Pada tahun 1815 ia juga menyempatkan diri mengunjungi Surakarta dan Yogyakarta.
Karya
Selama tinggal di Semarang ia berhasil menterjemahkan Perjanjian Baru ke dalam bahasa Jawa (1829). Terjemahan tersebut merupakan terjemahan yang paling awal dalam sejarah terjemahan Alkitab ke dalam bahasa daerah di Nusantara.[3] Bruckner harus mencetak Alkitab bahasa Jawa tersebut di Serampore, India karena pada saat itu belum ada percetakan di Jawa. Di sana Bruckner bekerjasama dengan percetakan Baptist Missionary Society juga membuat cetakan aksara Jawa dan tata bahasa bahasa Jawa untuk pertama kalinya, yang dibawanya kembali ke Jawa.[4]
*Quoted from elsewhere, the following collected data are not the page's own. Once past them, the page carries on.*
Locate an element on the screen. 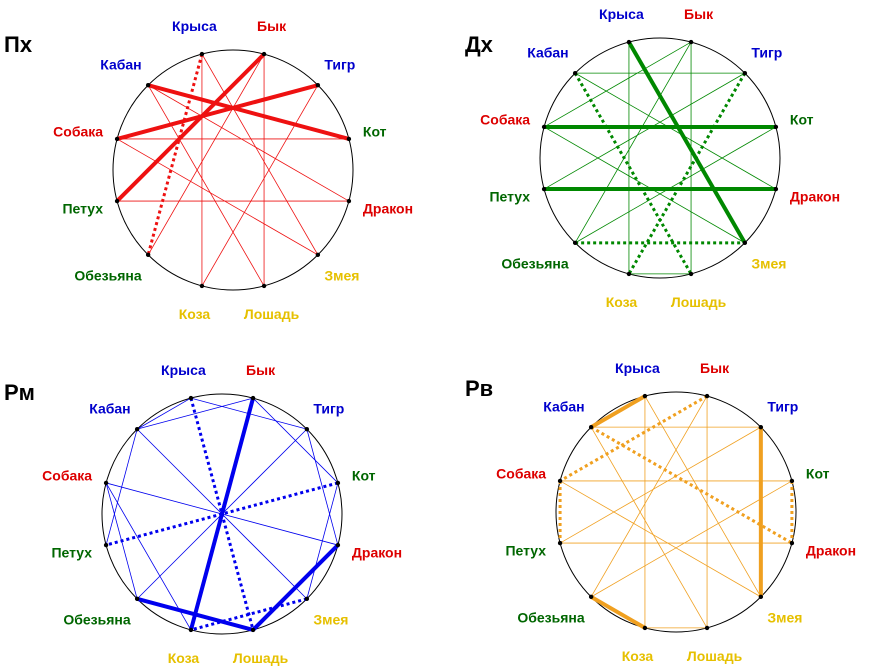 This screenshot has height=670, width=878. panel-title: Пх is located at coordinates (18, 44). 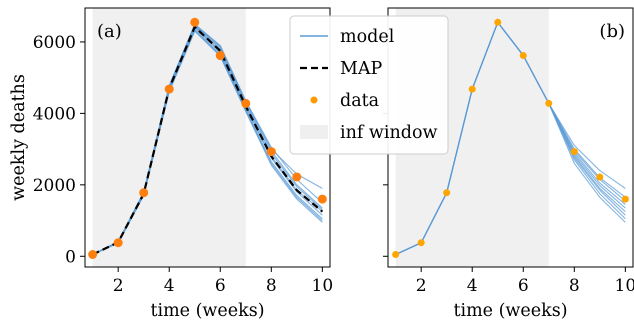 I want to click on legend-data-swatch, so click(x=314, y=100).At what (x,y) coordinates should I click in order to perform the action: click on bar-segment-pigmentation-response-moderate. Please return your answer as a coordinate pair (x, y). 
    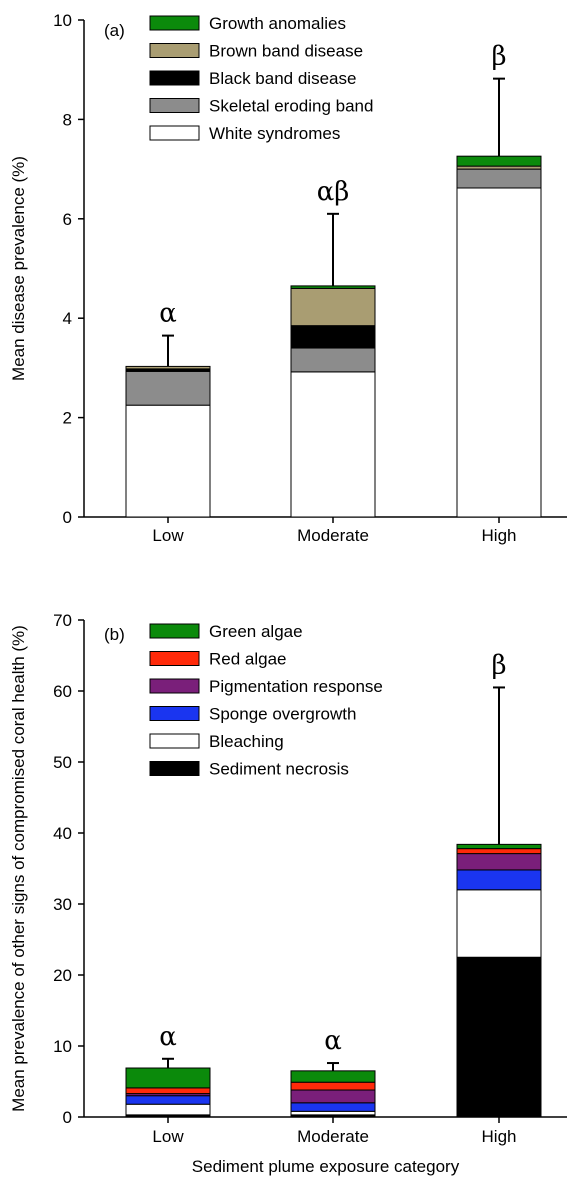
    Looking at the image, I should click on (333, 1096).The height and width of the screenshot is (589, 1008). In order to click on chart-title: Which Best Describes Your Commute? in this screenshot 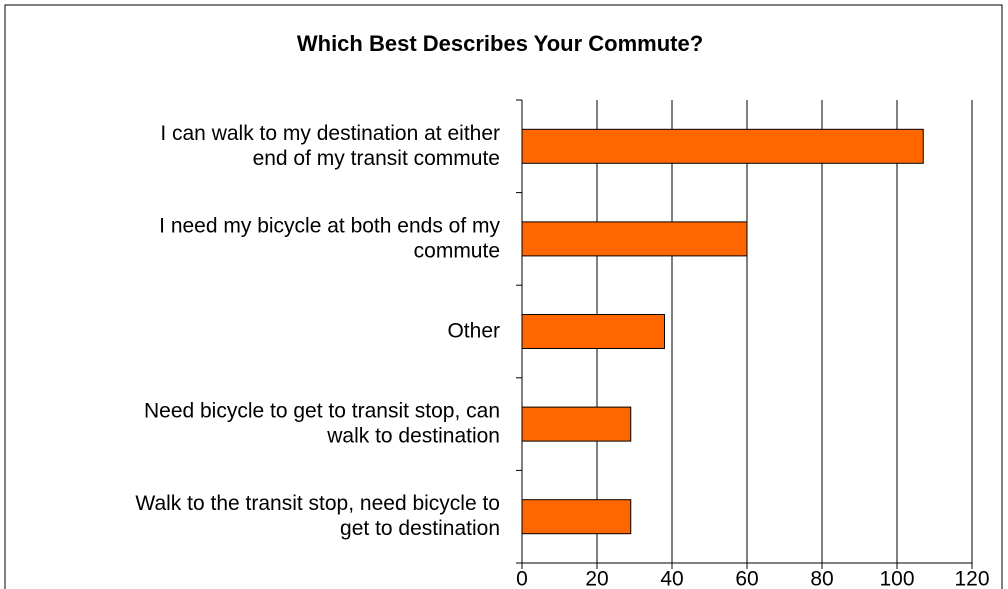, I will do `click(500, 44)`.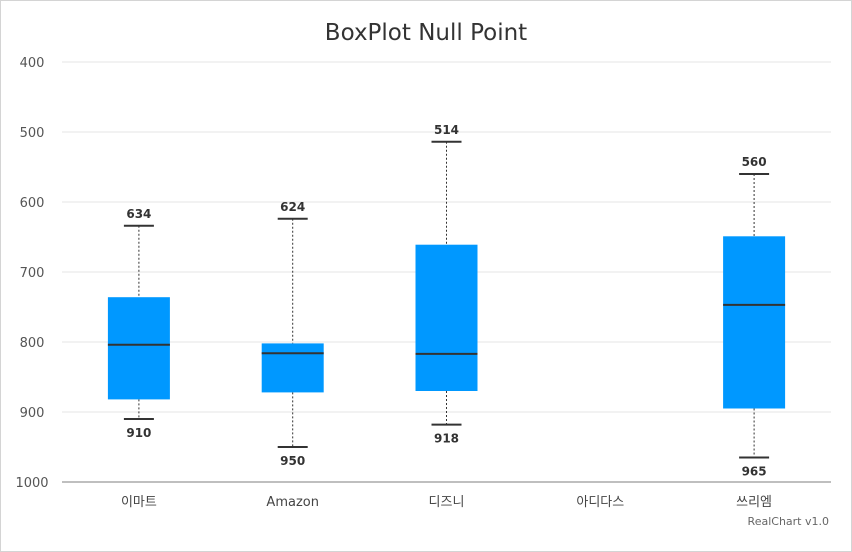 Image resolution: width=852 pixels, height=552 pixels. I want to click on y-tick-label: 600, so click(32, 204). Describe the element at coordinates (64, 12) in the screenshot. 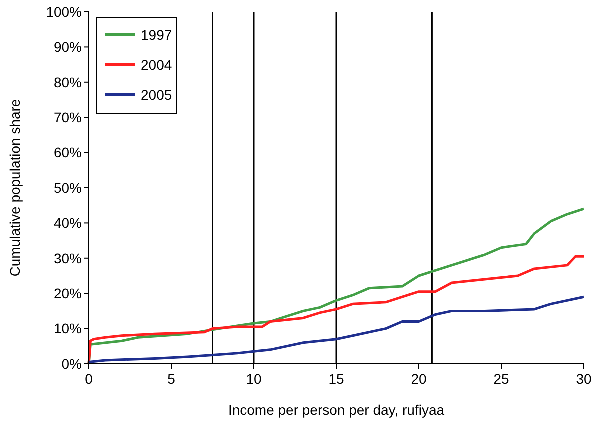

I see `y-tick-label: 100%` at that location.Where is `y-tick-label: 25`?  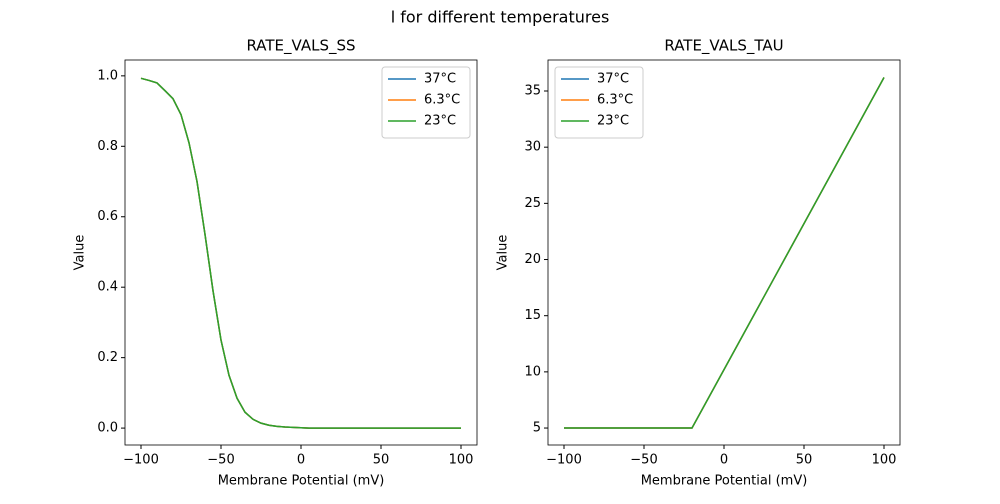
y-tick-label: 25 is located at coordinates (532, 204).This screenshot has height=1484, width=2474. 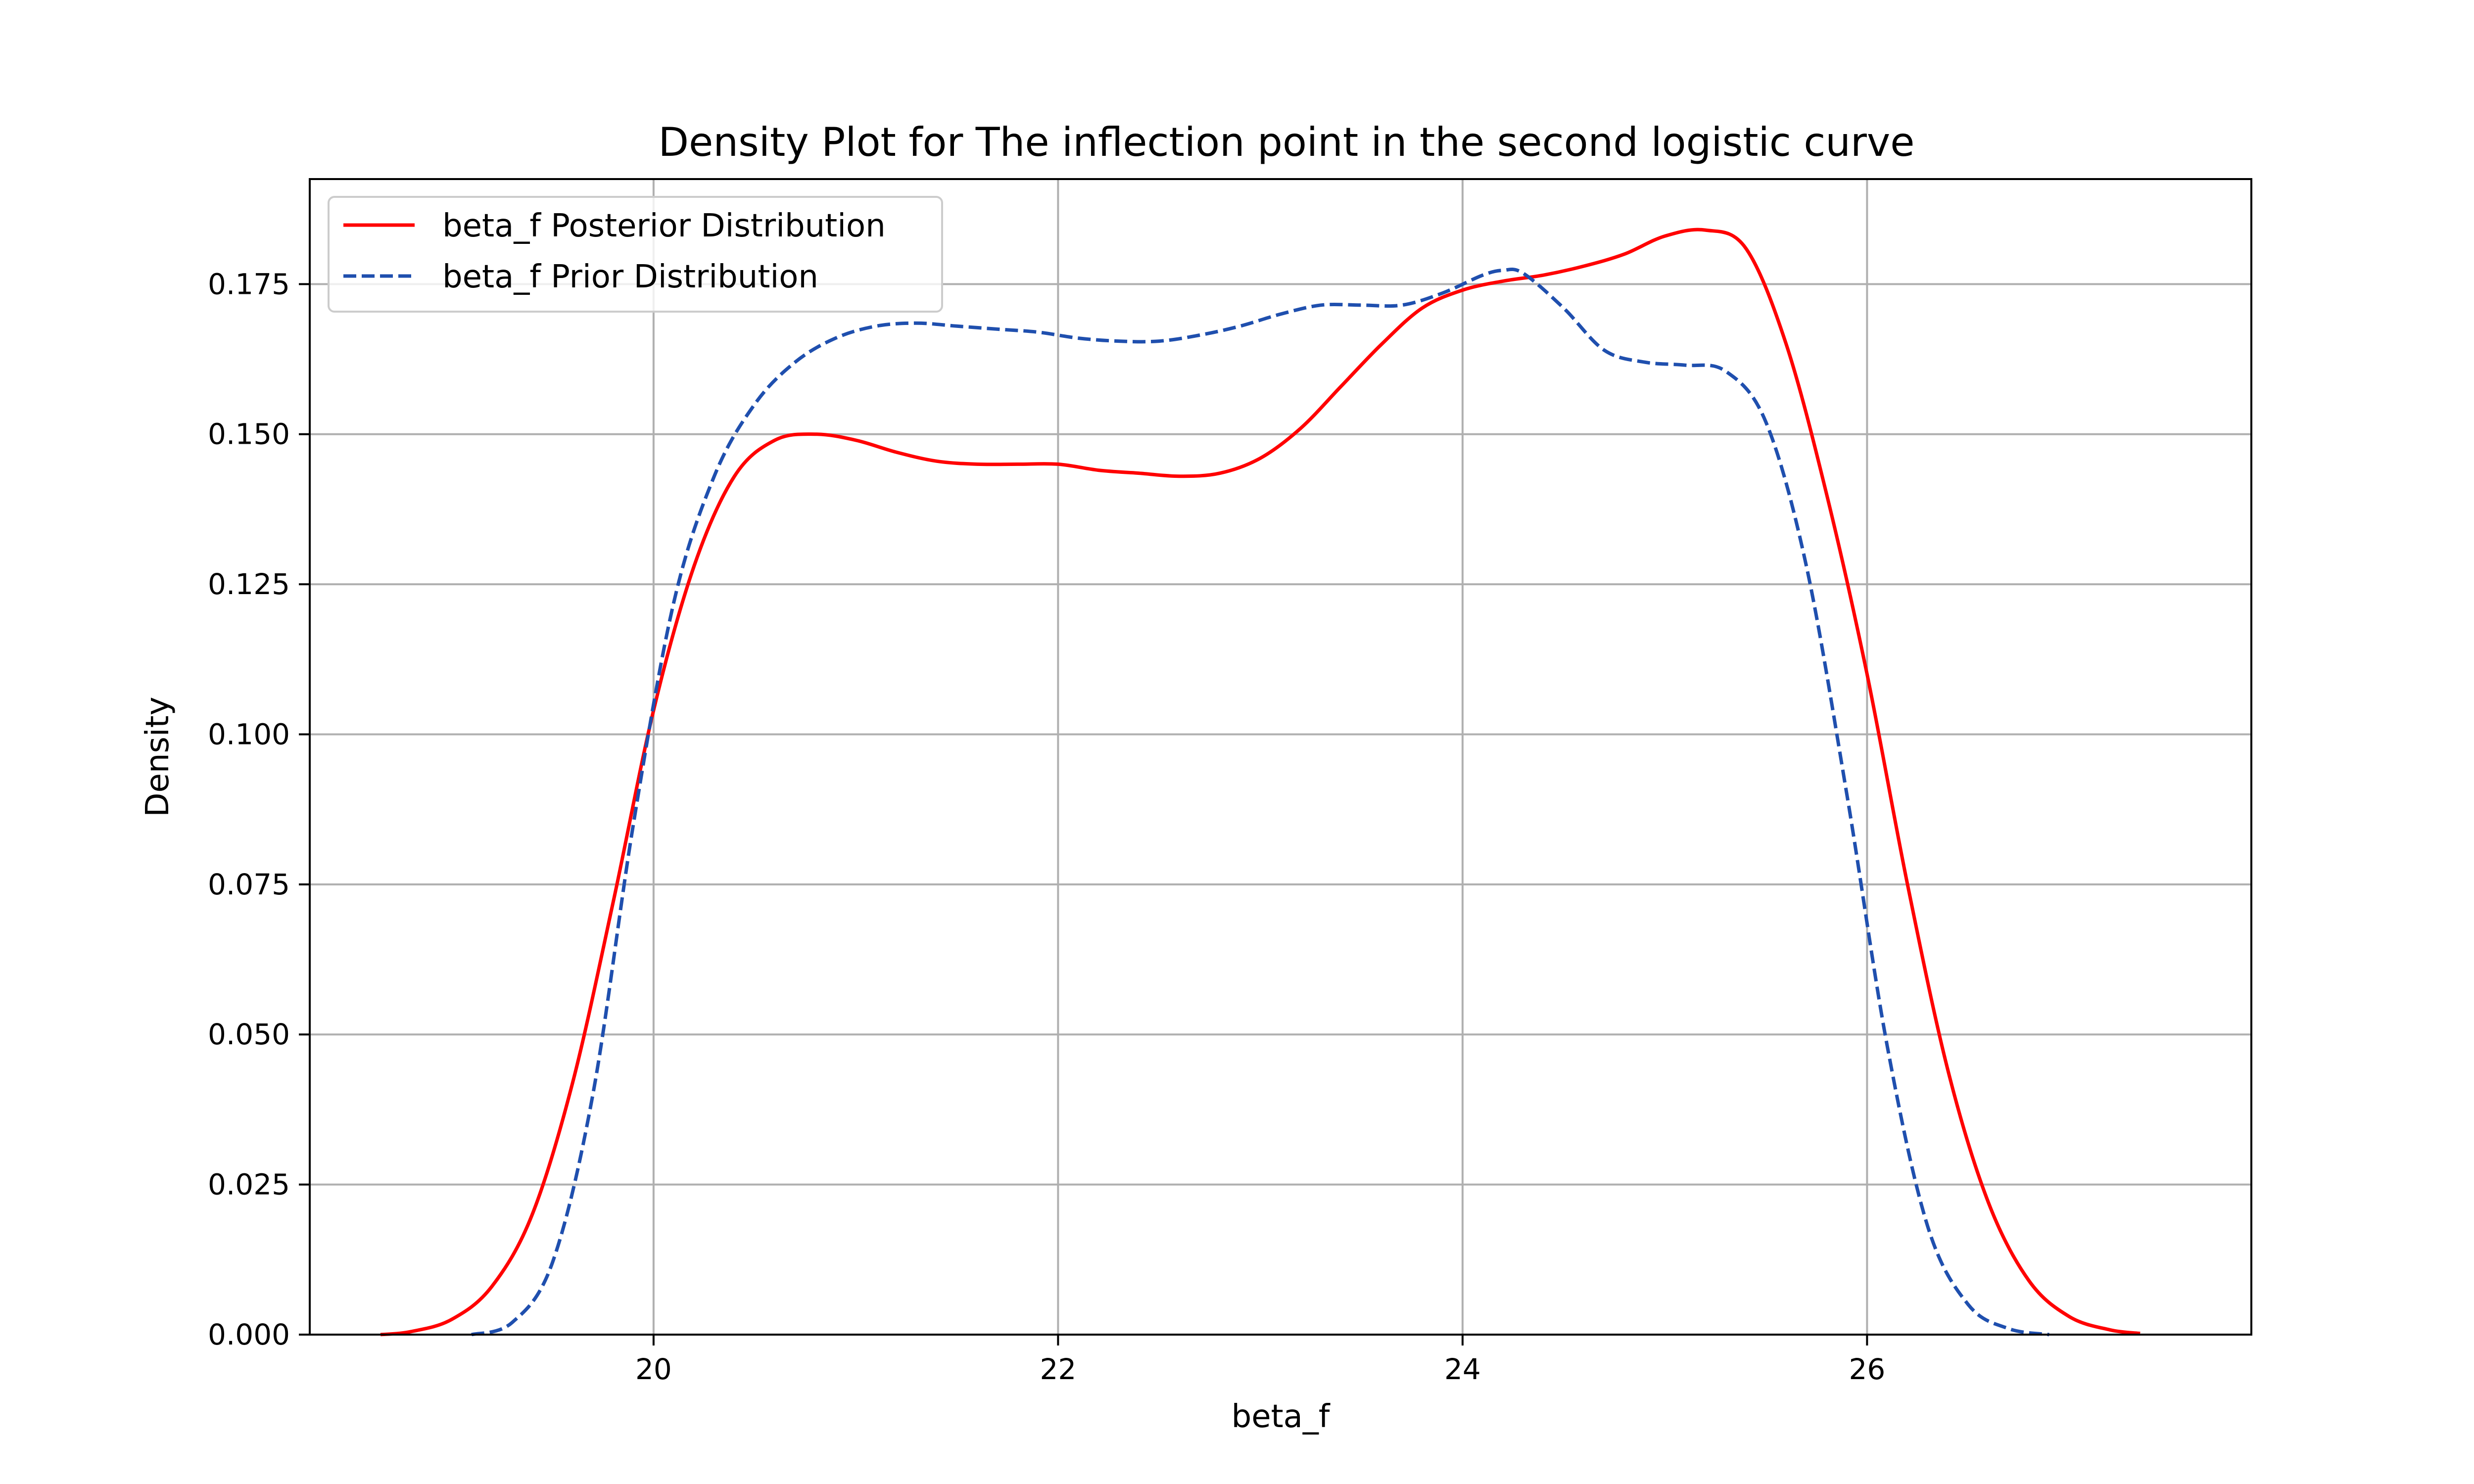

Terjemahannya diperiksa oleh Raden Saleh, seorang pelukis yang tinggal di Den Haag, yang menyatakan bahwa terjemahan Bruckner dapat dimengerti, tetapi masih ada beberapa kesalahan, tata bahasanya terlalu Eropa, dan dialek yang digunakan adalah dialek pesisir utara Jawa.[5] Bruckner membawa lebih dari dua ribu eksemplar Alkitab bahasa Jawa, dua puluh ribu traktat-traktat, kertas cetak, dan cetakan aksara Jawa. Ia menyerahkan Alkitab-Alkitab tersebut ke Lembaga Alkitab Batavia, tetapi Alkitab-Alkitab tersebut disita dan dilarang untuk diedarkan oleh pemerintah karena pemerintah baru saja memadamkan pemberontakan Diponegoro, tetapi ada salinan yang sampai ke dalam tangan orang Jawa Timur dan Bruckner juga telah berhasil membagikan tujuh ribu traktat dalam lima hari sebelum polisi menyita sisanya.[6] Baru pada tahun 1953 traktat-traktat tersebut dikembalikan. Karena Bruckner memiliki kertas cetak dan cetakan aksara Jawa, maka ia mencetak traktat-traktat baru hingga kertasnya habis,
Brückner memang tidak berhasil mendirikan sebuah jemaat pun di Jawa, tetapi karya dan pekerjaannya telah menjadi basis bagi bergenerasi-generasi misionaris yang selanjutnya, termasuk Gericke, Jansz, dan lain-lain. Beberapa orang Kristen dari Jawa Timur mengadakan perjalanan sampai ke daerah Gunung Muria (Jepara) dan di situ berdirilah jemaat-jemaat kristen di Kayu-Api dan lain-lain tempat, tanpa perantaraan seorang Eropa, tetapi sebagai hasil tidak langsung dari karya terjemahan Brückner. Terjemahan Alkitab Bruckner kemudian disempurnakan oleh J.F.C. Gericke.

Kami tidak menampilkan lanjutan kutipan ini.